● Задание
Продолжите приведенный ниже текст о жизни казаков в Трехречье, начав сразу после его последнего предложения.

● Исходный текст
Наладив хозяйственную жизнь, понастроив школ и церквей, казаки вернулись к привычному быту. Работе отдавали все силы, но и веселиться умели. Самыми веселыми праздниками были Рождество, Масленица, Пасха. В Рождество и на святках — христославщики, маскарадные карнавальчики с ряжеными, обходившими все дома подряд, строительство баррикад из саней поперек улицы. А бывало, пока казак бражничает в гостях у друга, перевозжают его застоявшегося на морозе коня вместо удил за неподвижную часть упряжи. Дурная шутка, а шучивали. Выйдет захмелевший гость, отвяжет лошадь, нукнет… и понесет неуправляемый конь. Хорошо, коли только ушибами отделается седок. На масленице — кавалькады: всадники и всадницы на лошадях и верблюдах, тройки, где в кореню лишь хомут да дуга. Женщины в ярких шалях, полощущихся при скорой езде. На Пасхе — высоченные общественные качели. Визг, хохот, испуганные крики, когда стоящие на козлах парни так раскачают, что того и гляди через матицу полетишь.
Выше уже говорилось о налогах и повинностях как системах, определявших и жизнь сельского населения, и его взаимоотношения с государством. От особо тяжелой повинности — воинской — казаки были свободны при всех управителях Китая. Какое это имело значение для казаков? Представьте их положение, когда они входили в состав Забайкальского казачьего войска. Многосемейны, дети погодки. Служба — четыре года. Пусть будет три сына, три полноценных работника. Каждый в лучшей физической поре уходит из хозяйства на четыре года. На этот срок: убывают из хозяйства три лучшие лошади. Затраты на три воинских обмундирования, на три верховые конские сбруи. Ото всех этих тяжких трат трехреченцы свободны. Мелкие повинности регулируются сходами, осуществляются атаманами. Налог отбирает у сельскохозяйственного производителя какую-то долю его чистого дохода. Чем выше эта доля, тем ниже уровень его расширенного производства. Насколько глубоким оказалось ‘золотое дно’ Трехречья? Надолго ли его хватило? Трехреченцы утверждают, что лучше всего им жилось при китайской администрации 1921—1931 гг. Налоговая система в те годы была привольной. Налог собирался на месте приезжим китайским чиновником, им же определялся размер налога. Чиновник соблюдал, главным образом, интересы свои, интересы провинции и управляющего ею губернатора — соблюдал в меру возможности, а об общегосударственных интересах не думал вовсе (не было еще централизованного Китая). Любил китаец-чиновник поклон пониже да подарочек побогаче. Низким поклоном атамана в сочетании с богатым подарком за счет всего сельского общества добивались казаки малого налога, ссылаясь на мнимые недород, засуху или эпизоотии. Торговались, как в бакалейной лавочке: порой трижды кланялись и трижды подарки носили. Само собой разумеется, угощали налогового гостя на славу. Результатом обе договаривающиеся стороны были чрезвычайно довольны. На том и стояло быстрое экономическое возрождение — обогащение эмигрировавших в Китай казаков-забайкальцев.

● Предоставленный материал
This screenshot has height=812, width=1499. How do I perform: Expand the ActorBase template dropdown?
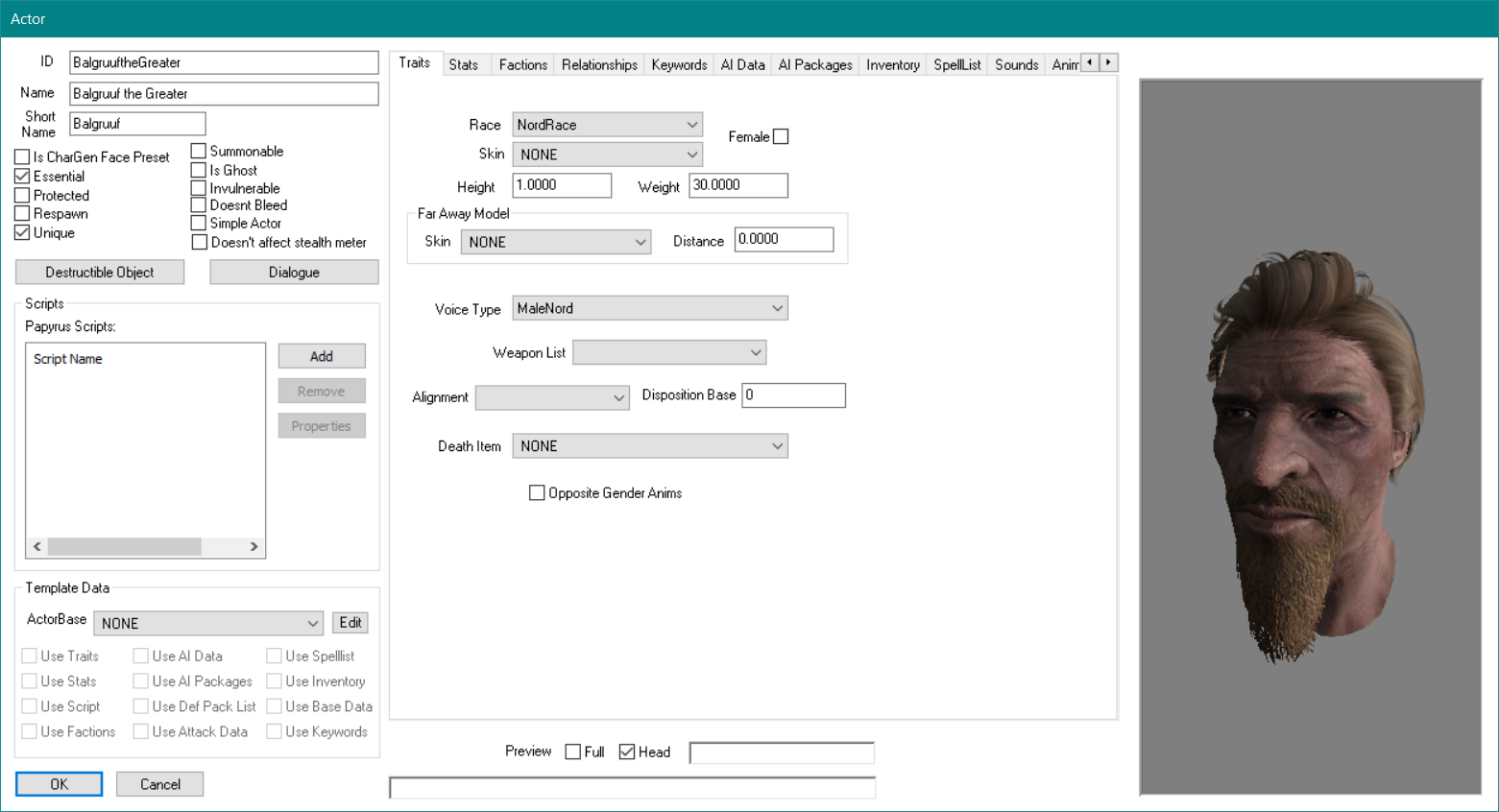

---

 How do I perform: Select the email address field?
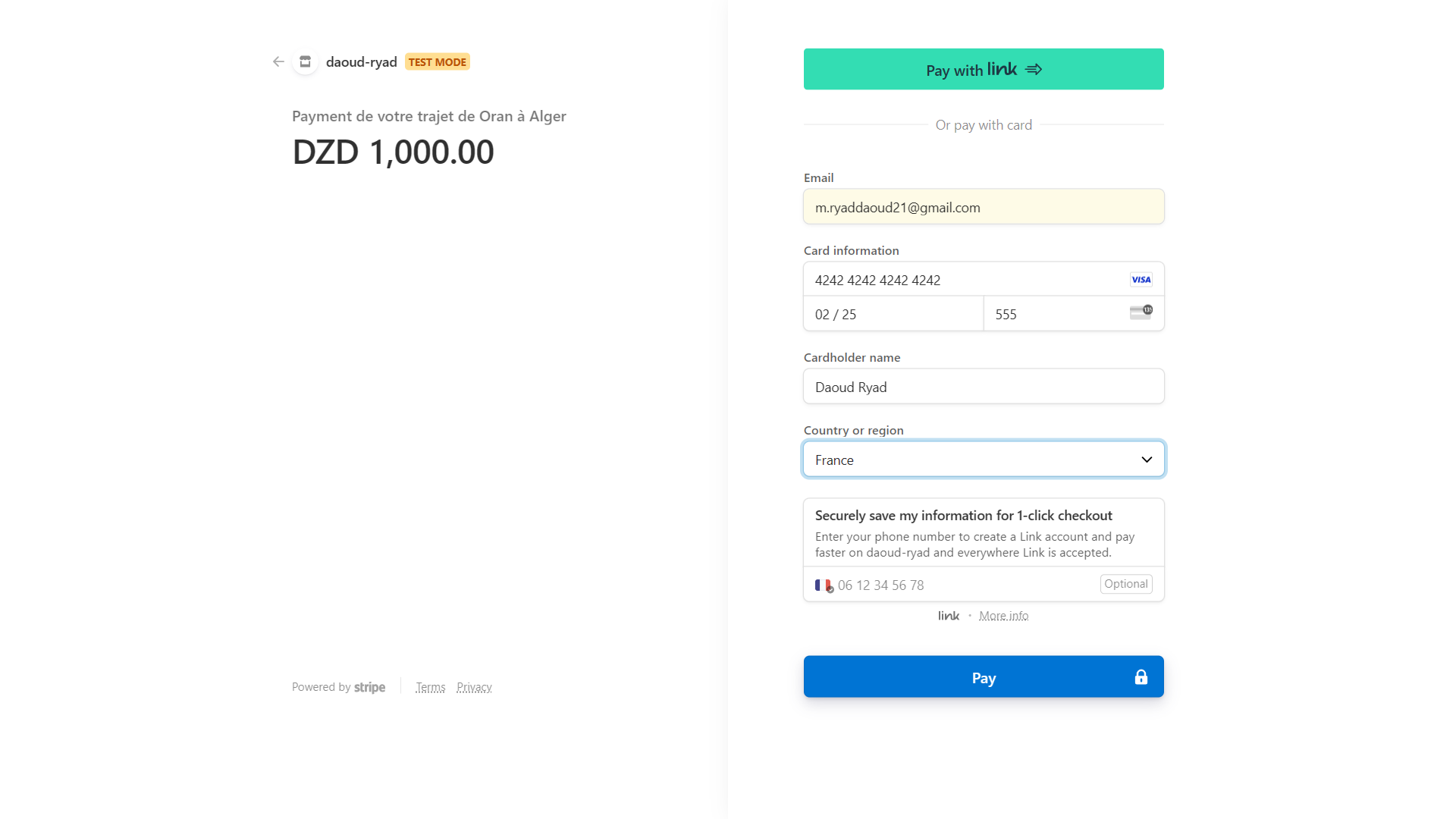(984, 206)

--

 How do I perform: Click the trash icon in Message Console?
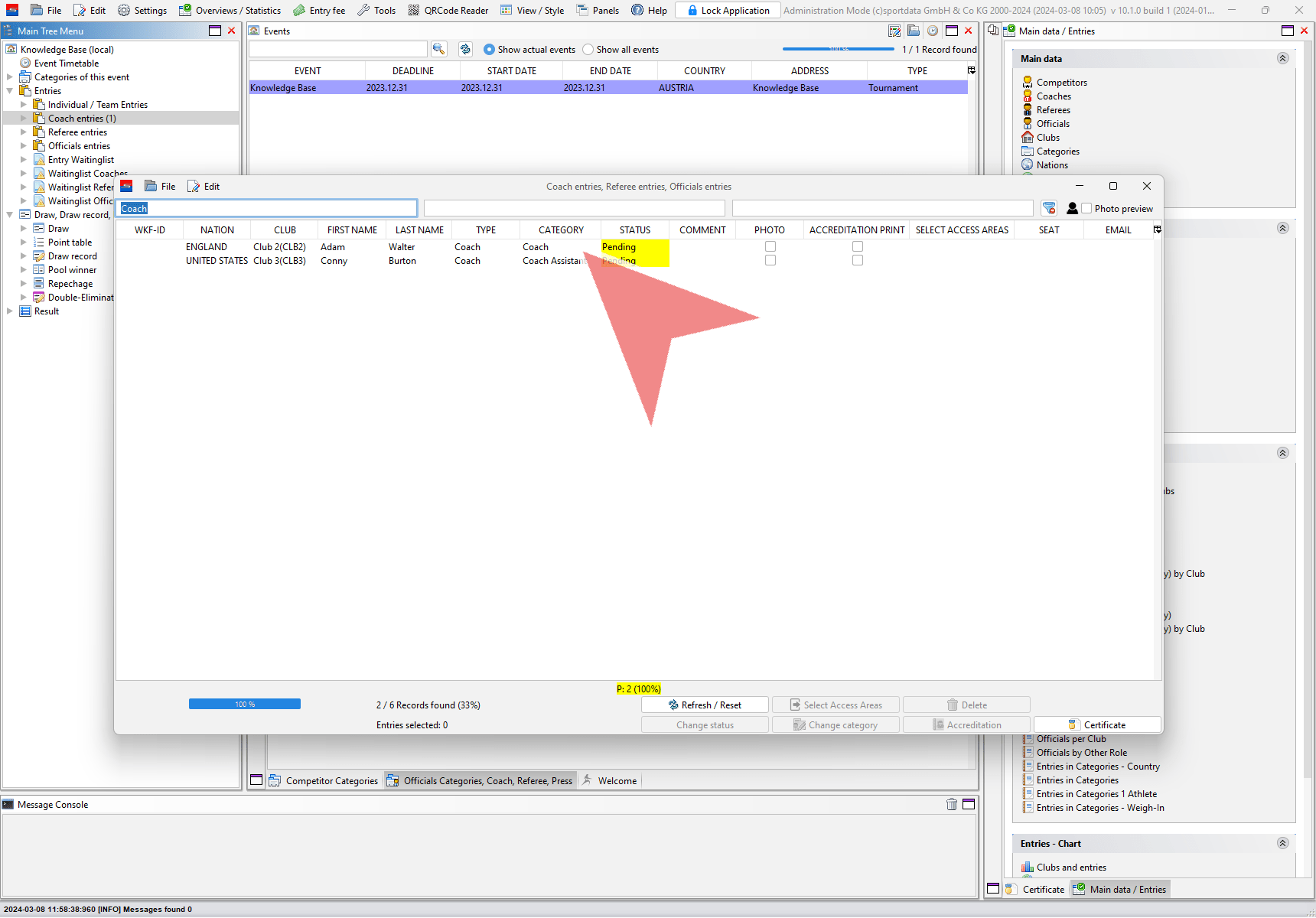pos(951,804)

● Ответ к заданию
1932—1945 годы были совсем иными. Все хозяйство сразу же было учтено, в соответствии с зафиксированным объемом его взимался налог. Японской армии были нужны лошади, мясо, кожа, хлеб. На каждое забиваемое животное надо было получить разрешение японской администрации. Лишение права свободной реализации сельхозпродукции и жестокая система налогового обложения остановили развитие казачьих хозяйств. Теперь возможно было лишь простое воспроизводство: только бы удержаться на достигнутом уровне. Даже крупные хозяйства получали очень скромные прибыли. ‘Руки нам отбили’, — говорили трехреченцы.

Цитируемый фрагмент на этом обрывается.